▸ TASK DESCRIPTION: Copy out the rows below word for word, every one of them.

▸ DATA SHOWN:
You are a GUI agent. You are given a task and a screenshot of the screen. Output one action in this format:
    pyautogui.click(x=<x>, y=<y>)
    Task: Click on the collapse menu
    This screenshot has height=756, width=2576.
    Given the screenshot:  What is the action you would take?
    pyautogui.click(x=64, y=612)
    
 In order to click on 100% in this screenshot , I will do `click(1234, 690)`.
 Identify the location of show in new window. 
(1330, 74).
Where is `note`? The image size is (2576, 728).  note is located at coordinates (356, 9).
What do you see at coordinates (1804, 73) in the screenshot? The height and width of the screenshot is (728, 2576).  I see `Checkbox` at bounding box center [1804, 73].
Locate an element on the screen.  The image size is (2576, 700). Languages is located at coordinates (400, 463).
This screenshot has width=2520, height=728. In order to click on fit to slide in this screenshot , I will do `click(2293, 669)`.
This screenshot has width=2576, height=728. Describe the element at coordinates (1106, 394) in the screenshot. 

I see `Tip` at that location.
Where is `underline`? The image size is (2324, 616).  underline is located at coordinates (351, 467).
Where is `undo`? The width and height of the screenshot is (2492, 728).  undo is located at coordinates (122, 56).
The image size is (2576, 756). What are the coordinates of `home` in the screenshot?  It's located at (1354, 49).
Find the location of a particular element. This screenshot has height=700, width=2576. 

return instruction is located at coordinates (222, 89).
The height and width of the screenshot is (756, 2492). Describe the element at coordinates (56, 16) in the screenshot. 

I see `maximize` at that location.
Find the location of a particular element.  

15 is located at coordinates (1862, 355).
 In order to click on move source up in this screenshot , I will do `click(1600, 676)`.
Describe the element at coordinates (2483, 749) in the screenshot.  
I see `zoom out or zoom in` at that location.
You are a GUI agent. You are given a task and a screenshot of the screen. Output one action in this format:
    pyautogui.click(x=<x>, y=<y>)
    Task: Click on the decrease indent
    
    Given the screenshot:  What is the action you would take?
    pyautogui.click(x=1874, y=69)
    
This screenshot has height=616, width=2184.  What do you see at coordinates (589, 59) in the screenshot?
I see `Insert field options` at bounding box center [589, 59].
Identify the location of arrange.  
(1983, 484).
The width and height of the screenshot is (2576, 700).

▸ THE SOLUTION:
You are a GUI agent. You are given a task and a screenshot of the screen. Output one action in this format:
    pyautogui.click(x=<x>, y=<y>)
    Task: Click on the collapse menu
    This screenshot has height=756, width=2576.
    Given the screenshot:  What is the action you would take?
    pyautogui.click(x=64, y=612)
    
 In order to click on 100% in this screenshot , I will do `click(1234, 690)`.
 Identify the location of show in new window. 
(1330, 74).
Where is `note`? The image size is (2576, 728).  note is located at coordinates (356, 9).
What do you see at coordinates (1804, 73) in the screenshot? The height and width of the screenshot is (728, 2576).  I see `Checkbox` at bounding box center [1804, 73].
Locate an element on the screen.  The image size is (2576, 700). Languages is located at coordinates (400, 463).
This screenshot has width=2520, height=728. In order to click on fit to slide in this screenshot , I will do `click(2293, 669)`.
This screenshot has width=2576, height=728. Describe the element at coordinates (1106, 394) in the screenshot. 

I see `Tip` at that location.
Where is `underline`? The image size is (2324, 616).  underline is located at coordinates (351, 467).
Where is `undo`? The width and height of the screenshot is (2492, 728).  undo is located at coordinates (122, 56).
The image size is (2576, 756). What are the coordinates of `home` in the screenshot?  It's located at (1354, 49).
Find the location of a particular element. This screenshot has height=700, width=2576. 

return instruction is located at coordinates (222, 89).
The height and width of the screenshot is (756, 2492). Describe the element at coordinates (56, 16) in the screenshot. 

I see `maximize` at that location.
Find the location of a particular element.  

15 is located at coordinates (1862, 355).
 In order to click on move source up in this screenshot , I will do `click(1600, 676)`.
Describe the element at coordinates (2483, 749) in the screenshot.  
I see `zoom out or zoom in` at that location.
You are a GUI agent. You are given a task and a screenshot of the screen. Output one action in this format:
    pyautogui.click(x=<x>, y=<y>)
    Task: Click on the decrease indent
    
    Given the screenshot:  What is the action you would take?
    pyautogui.click(x=1874, y=69)
    
This screenshot has height=616, width=2184.  What do you see at coordinates (589, 59) in the screenshot?
I see `Insert field options` at bounding box center [589, 59].
Identify the location of arrange.  
(1983, 484).
The width and height of the screenshot is (2576, 700).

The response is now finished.